Boost logo

Boost :

Subject: Re: [boost] Large Integer Library
From: John Maddock (boost.regex_at_[hidden])
Date: 2012-07-03 04:38:28


> The storage of these types is just the actual numeric data, so I should be
> able to do binary I/O on them etc., which is good. I would perhaps be a
bit
> more confident of this if it were just an array of int32s or int64s,
rather
> than the current recursive organisation.

>I understand your trepidation, but really there should be no reason why
>binary
>I/O would not work provided that the bottom-level types are built-in
>integers
>or an equivalent, of the wordsize or greater. If smaller integer types are
>mixed-in, the compiler could add padding. There is also the question of
>big
>or little endian, which will affect the needed declaration order.

I think chasing binary IO is a fools errand - if you expect the result to be
compatible with builtin integers that is:

1) There's no guarantee that built in types are twos complement.
2) Larger than a single register integers are synthesised by the compiler -
in effect these are compiler supplied "big ints" - as such both the byte
order and limb order are completely arbitrary. For example on a 16 bit
processor (the simplest case), there are two choices for the byte order
within a 16 bit word, and then another two choices for the word order within
compiler synthesised 32-bit type. Unless you're going to write and test
code that handles all possibilities, and figuire out how to configure it so
it does the right thing on all platforms (including all the weird 8 and 16
bit embedded platforms out there). If you're sensible and don't shoot for
that, then there's no difference between the Multiprecision fixed int's and
2's complement ones: both are POD's and can be treated as a platform and
compiler specific "bag of bits".

>> You're using 2's complement, which I believe is the right choice.
>
>Agreed. It both makes the calculations simpler and makes large_int closer
>to the built-in types.

Not so fast: I started off using 2's complement arithmetic for fixed integer
types and was persuaded to change to sign-magnitude by some tests the
Boost.Polygon guys came up with.

Consider multiplication - for any sensible implementation for smallish int's
the complexity is O(N^2), for the Multiprecision lib's fixed int's, N is the
number of limbs that are actually used.
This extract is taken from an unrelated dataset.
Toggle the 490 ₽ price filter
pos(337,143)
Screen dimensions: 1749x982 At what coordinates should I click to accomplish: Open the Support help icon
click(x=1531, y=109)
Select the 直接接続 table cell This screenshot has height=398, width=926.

For a packed 2's complement type, N
is the total number of limbs in the representation. That means that:

* For the Multiprecision lib, runtime of multiplication is independent of
the size of the type - it depends only on the magnitutde of the number being
stored - so for example
2 * 3 takes (roughly) the size of the type used - whether it's a 128, 256 or
2048-bit int.
* In contrast for a packed 2's complement type the complexity of
multiplication and division grows steaply with increasing bit size.
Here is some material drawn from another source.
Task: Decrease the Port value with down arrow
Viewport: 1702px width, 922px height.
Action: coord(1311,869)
Now having said that, the sign-magnitude version is more complex, and more
expensive to construct and copy - not by much - but it shows up in tests
such as the delaunay code that Phil posted where a fair proportion of time
is spent constructing the large int's just for one quick calculation. It's
an important use case though, and one I need to come back to.

BTW, I've mentioned this a couple of times but it seems to have slipped
under the radar - the Multiprecision lib already has a packed 2's complement
fixed int back end, it's just that I removed it for the review because I
didn't think it added much. <Shrug> I guess.
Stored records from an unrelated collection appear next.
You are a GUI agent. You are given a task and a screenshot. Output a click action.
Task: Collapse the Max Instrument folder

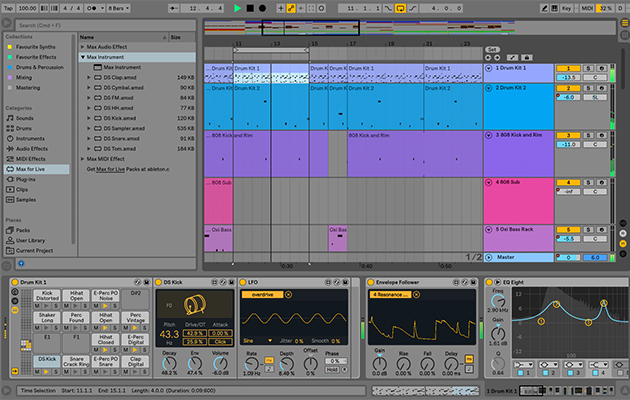click(82, 57)
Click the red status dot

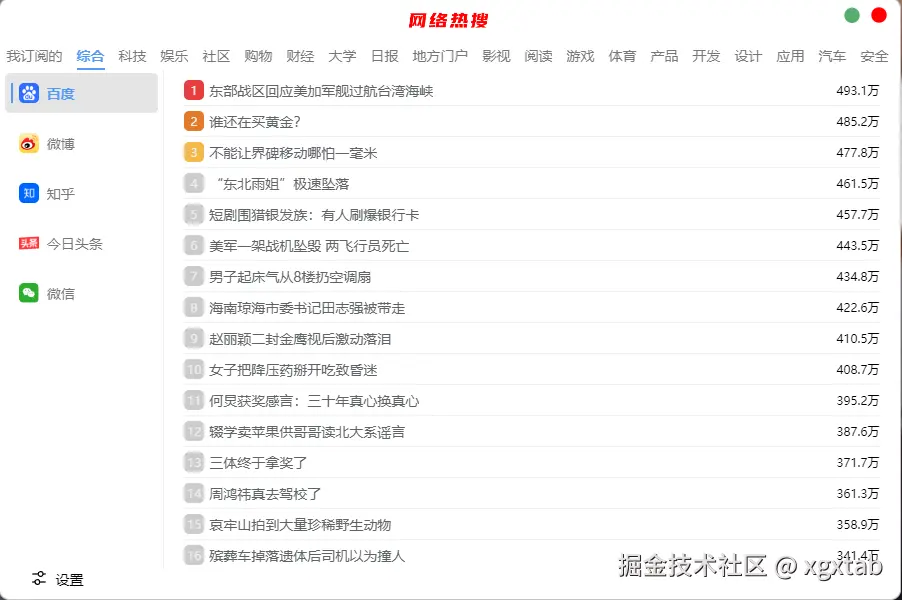[878, 16]
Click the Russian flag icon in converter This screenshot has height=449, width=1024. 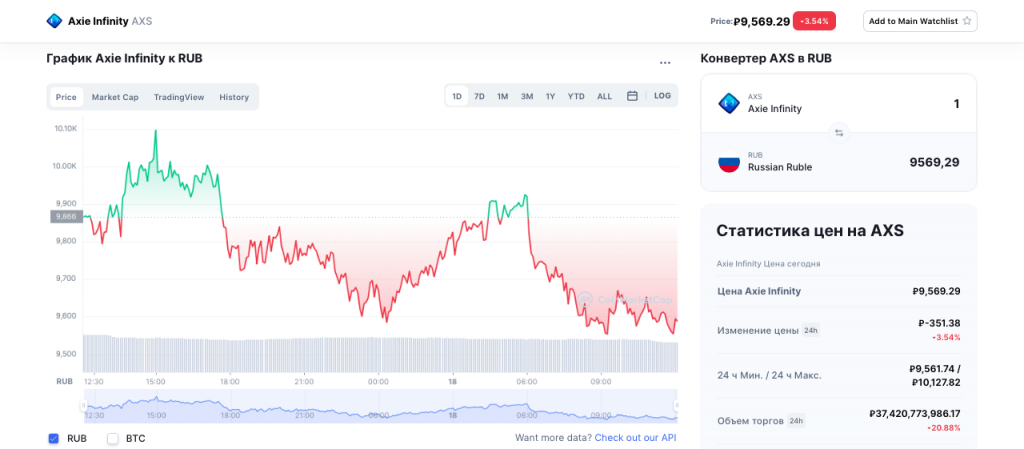[729, 162]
> Consider a 256-bit int implemented using 64-bit built-in ints via inter-
> mediate 128-bit ints ... All of second half of that is redundant once you
> know that the least significant 64 bits incremented to a non-zero value
...
> if the implementation were just an array of 4 (u)int64_ts,
> you would iterate with a for loop and break when non-zero.

>This is another thing that would have to be tested. Unfortunately it's
>nigh-on
>impossible to know whether a version with or without more branching ('if'
>or
>'for') would be faster without trying it, and even then on multiple target
>architectures.

I fear Phil is asking the impossible here - you can have something really
simple which is fast in the trivial case (one stop larger than long long)
but rapidly slows for larger cases, or you can do what the Multiprecision
lib does and add all the special case handling which can give
order-of-magnitude improvements for 1024 bits and up, but slows things down
due to more branching by ~50% in the trivial case.

Sometimes you just have to make a choice.

>* Object sizes - you seem to be adding a pointer to all integers
>(presumably
> as a link between the front and back ends).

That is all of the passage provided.